◆ Provided data:
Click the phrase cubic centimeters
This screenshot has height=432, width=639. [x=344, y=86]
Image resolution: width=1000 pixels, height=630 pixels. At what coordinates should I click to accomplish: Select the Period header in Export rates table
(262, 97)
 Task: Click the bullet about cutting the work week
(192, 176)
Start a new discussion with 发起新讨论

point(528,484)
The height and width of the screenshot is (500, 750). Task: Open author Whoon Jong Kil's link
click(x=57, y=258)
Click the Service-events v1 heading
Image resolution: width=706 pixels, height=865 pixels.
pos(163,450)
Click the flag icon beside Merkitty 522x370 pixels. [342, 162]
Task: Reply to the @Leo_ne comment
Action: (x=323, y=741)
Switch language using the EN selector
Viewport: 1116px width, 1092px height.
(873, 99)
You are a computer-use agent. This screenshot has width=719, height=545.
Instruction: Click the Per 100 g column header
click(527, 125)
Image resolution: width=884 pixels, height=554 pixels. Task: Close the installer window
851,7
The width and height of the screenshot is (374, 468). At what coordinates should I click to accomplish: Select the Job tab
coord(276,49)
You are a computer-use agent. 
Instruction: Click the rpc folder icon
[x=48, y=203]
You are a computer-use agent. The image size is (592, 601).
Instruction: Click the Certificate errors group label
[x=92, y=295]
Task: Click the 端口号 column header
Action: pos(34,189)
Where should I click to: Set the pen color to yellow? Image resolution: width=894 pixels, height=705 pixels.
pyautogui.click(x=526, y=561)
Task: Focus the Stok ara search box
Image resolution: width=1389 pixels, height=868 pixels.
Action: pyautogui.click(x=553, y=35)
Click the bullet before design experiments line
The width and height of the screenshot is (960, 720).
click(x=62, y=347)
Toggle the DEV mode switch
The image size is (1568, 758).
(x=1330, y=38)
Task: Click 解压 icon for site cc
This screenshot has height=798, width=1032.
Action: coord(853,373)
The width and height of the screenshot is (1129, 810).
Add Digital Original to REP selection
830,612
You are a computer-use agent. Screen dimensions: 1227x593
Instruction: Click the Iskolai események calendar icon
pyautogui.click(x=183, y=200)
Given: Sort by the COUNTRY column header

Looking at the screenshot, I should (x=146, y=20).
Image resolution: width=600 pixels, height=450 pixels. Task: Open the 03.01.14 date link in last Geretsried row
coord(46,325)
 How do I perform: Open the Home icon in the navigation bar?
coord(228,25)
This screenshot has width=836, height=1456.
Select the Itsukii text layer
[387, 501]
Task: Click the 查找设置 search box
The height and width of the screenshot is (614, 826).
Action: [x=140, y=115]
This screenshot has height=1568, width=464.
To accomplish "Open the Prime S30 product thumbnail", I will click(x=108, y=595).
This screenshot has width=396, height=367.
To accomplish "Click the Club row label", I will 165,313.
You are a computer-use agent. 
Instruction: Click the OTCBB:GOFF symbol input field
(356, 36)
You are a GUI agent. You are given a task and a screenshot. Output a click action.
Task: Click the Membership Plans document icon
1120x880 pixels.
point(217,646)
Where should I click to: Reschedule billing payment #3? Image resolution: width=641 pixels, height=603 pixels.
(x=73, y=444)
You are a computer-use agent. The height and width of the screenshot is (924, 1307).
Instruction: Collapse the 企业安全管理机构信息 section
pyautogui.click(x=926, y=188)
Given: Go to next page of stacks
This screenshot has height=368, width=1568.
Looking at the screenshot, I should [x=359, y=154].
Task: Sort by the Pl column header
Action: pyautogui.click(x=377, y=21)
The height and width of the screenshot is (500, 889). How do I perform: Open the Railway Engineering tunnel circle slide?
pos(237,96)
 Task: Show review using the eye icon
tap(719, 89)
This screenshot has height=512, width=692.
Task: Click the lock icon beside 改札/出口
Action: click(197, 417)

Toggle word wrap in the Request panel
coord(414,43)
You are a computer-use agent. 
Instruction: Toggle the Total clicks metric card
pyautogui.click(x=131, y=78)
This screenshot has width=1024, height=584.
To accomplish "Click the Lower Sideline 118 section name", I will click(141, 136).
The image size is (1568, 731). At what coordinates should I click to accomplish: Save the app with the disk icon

◆ Requirement:
Copy each line of the records above that carries the word "computer".

◆ Exercise output:
You are a computer-use agent. This screenshot has width=719, height=545.
You are a computer-use agent. 
You are a computer-use agent. The image size is (592, 601).
You are a computer-use agent. Screen dimensions: 1227x593
You are a computer-use agent. 
You are a computer-use agent. The height and width of the screenshot is (924, 1307).
You are a computer-use agent. 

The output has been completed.